## Passage shown

□ □ □ □ □

To the left of the IF keyword, the IS keyword creates a predicate relation, defining the penalty predicate as a relation between excess speed and the output variable which ranges from a warning to jail.
To the right of the IF keyword, an IS keyword is treated as value equality, similar to == in Javascript or Python or other languages.
The details of the syntactic transformation are given separately in Prolog Transpiler Documentation.
CS Sidebar: For now, we note that such decisions have type Classifier = [(E2B,Category)] -> Environment -> Category. Given some preconfigured mapping of Boolean case to outcome category, given some specific environment, a classifier returns the penalty that applies in this case.
Operational Semantics: L4 builds on the essential semantics of Prolog. Negation as failure and the closed world assumption are relevant. Upcoming Prolog Transpiler Documentation will address what this means in practice. There are some other minor edge cases: for example, even in classical logic, it is possible for both a statement and its seeming “opposite” to be true. (See vacuous truth). In practice these do not present major concerns for L4.

□ □ □ □ □

## Supplied material

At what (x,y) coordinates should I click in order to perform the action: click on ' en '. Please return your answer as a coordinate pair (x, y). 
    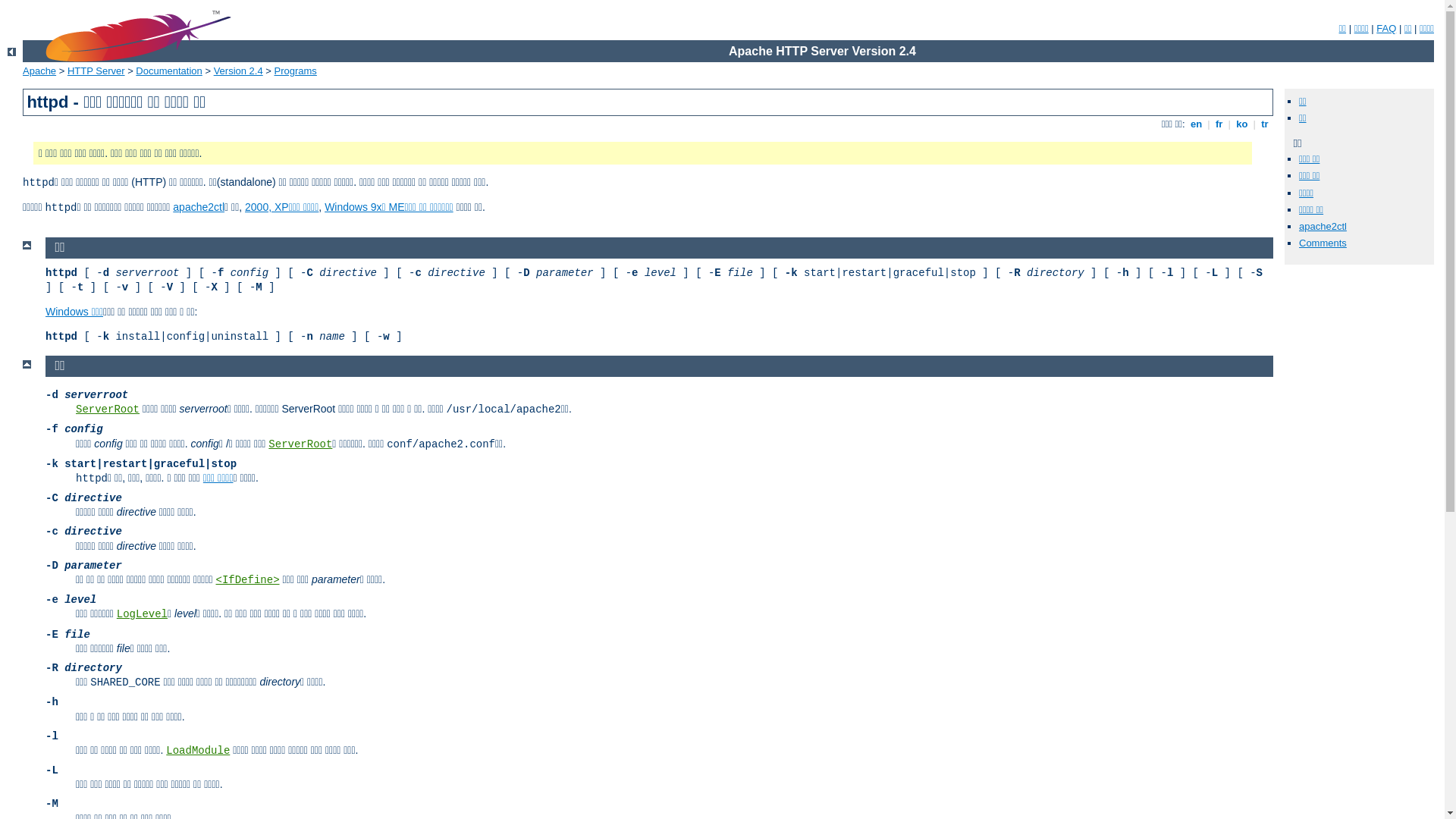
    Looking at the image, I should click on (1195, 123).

□ □ □ □ □

Please rewrite the passage on L4's IF and IS keywords, starting with "To the right" and going on through "in this case.", with "Python" changed to "Ruby".

## Task response
To the right of the IF keyword, an IS keyword is treated as value equality, similar to == in Javascript or Ruby or other languages.
The details of the syntactic transformation are given separately in Prolog Transpiler Documentation.
CS Sidebar: For now, we note that such decisions have type Classifier = [(E2B,Category)] -> Environment -> Category. Given some preconfigured mapping of Boolean case to outcome category, given some specific environment, a classifier returns the penalty that applies in this case.